Background: Local delivery of pharmacologic agents or genes at the site of angioplasty is a promising approach to reduce restenosis. However, there are unresolved questions concerning the safety and feasibility of local vascular delivery in clinical practice as well as the efficacy of delivered drug. To this end, the safety, feasibility, and efficacy of local delivery of heparin were evaluated in the Heparin Infusion Prior to Stenting (HIPS) trial.

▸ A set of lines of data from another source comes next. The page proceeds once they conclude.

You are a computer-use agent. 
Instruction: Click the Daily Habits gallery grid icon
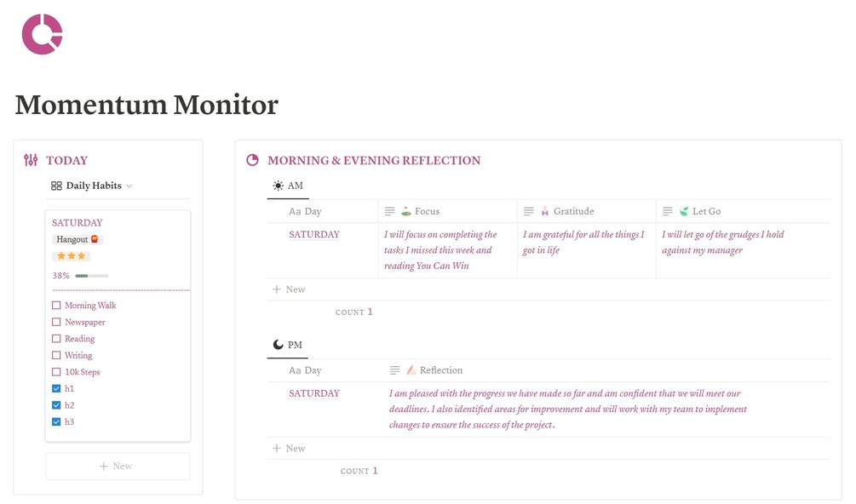click(x=56, y=186)
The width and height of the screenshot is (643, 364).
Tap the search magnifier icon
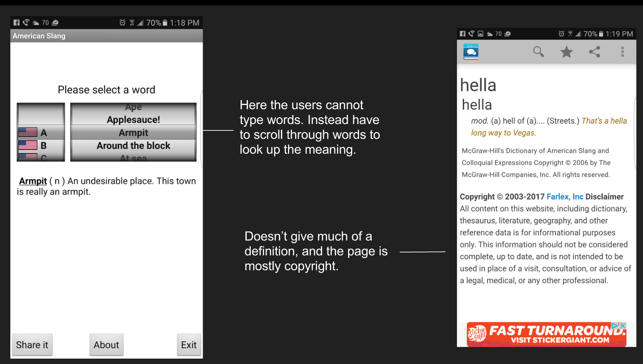pos(538,52)
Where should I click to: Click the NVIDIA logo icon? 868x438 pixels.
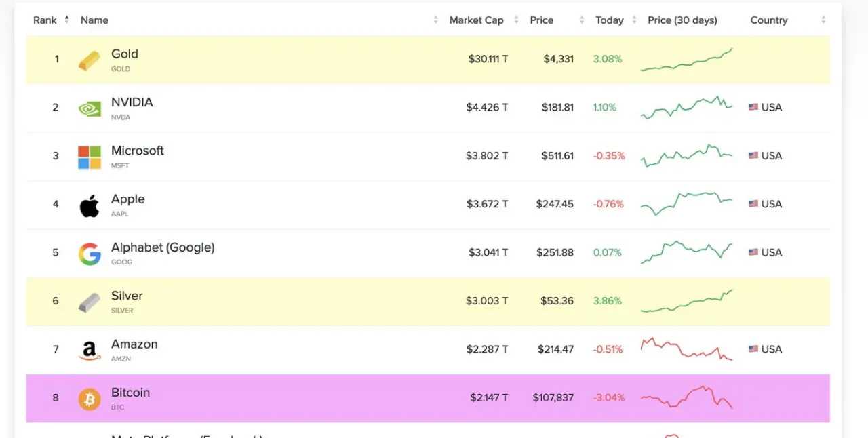[x=90, y=108]
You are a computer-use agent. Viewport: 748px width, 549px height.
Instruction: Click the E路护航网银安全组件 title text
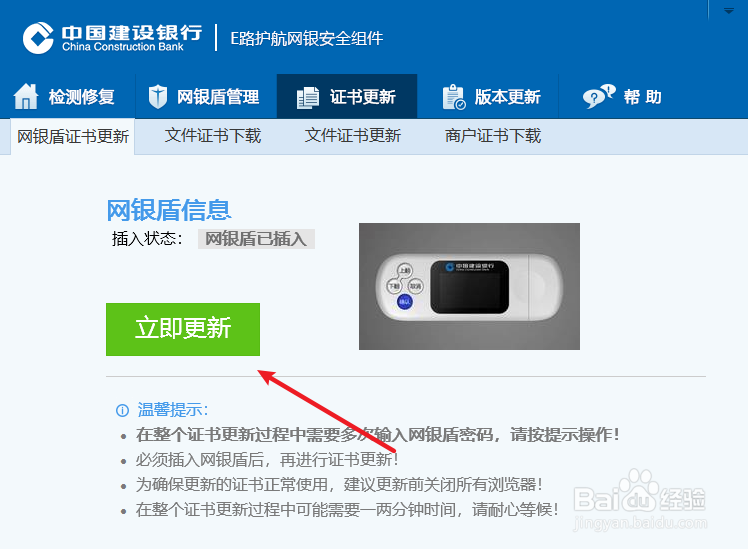(x=307, y=38)
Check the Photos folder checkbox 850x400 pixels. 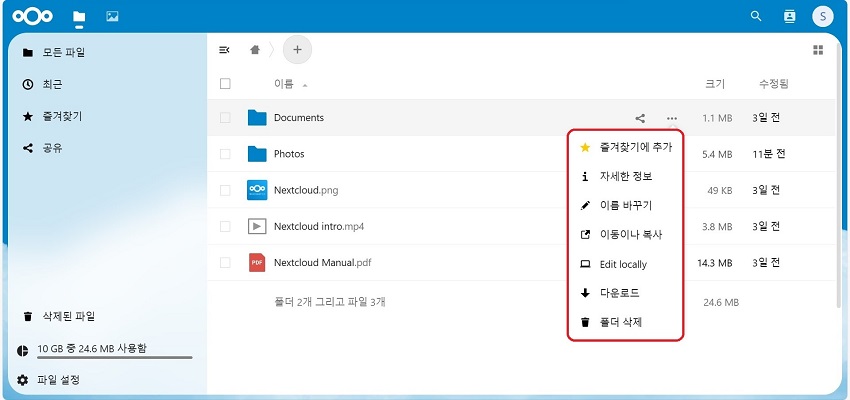[225, 154]
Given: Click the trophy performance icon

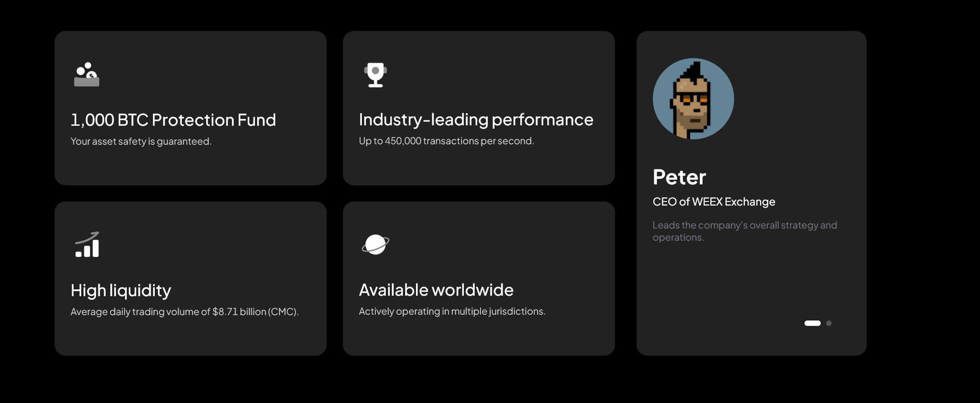Looking at the screenshot, I should pyautogui.click(x=375, y=75).
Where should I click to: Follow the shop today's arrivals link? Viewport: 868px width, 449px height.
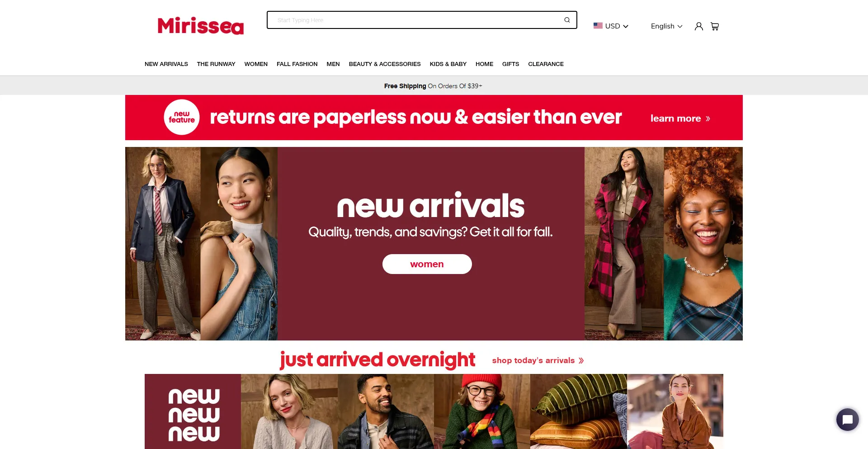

Methods and results: A total of 179 patients were enrolled in this multicenter, randomized, prospective, core laboratory-evaluated trial. Patients were randomly assigned to 5000 U heparin either administered to the coronary artery lumen or infused into the arterial wall immediately after angioplasty and before stent placement. End points included procedural events and clinical, angiographic, and intravascular ultrasound events at 6 months. Patient groups were evenly matched. There was no difference in the incidence of arterial injury, defined as an increase in arterial dissection, acute closure, or decrease in Thrombolysis In Myocardial Infarction grade blood flow in the group receiving local delivery. At follow-up there was no difference in the major adverse event rate between intraluminal (22.7%) and local groups (24.7%). There was no difference between intraluminal and local therapy in the angiographic in-stent restenosis rate (12.5%, 12.7%) or the in-stent volumetric analysis by intravascular ultrasound (IVUS) (37.19 +/- 20. 86 mm(3) vs 43.79 +/- 25.52 mm(3)).
Conclusions: Local delivery of 5000 U heparin into the arterial wall before stent implantation is safe and feasible. There was not a favorable effect of locally delivered heparin on clinical, angiographic, or IVUS end points of restenosis. The use of IVUS to measure volume of intimal hyperplasia in a multicenter, core laboratory-controlled trial is feasible.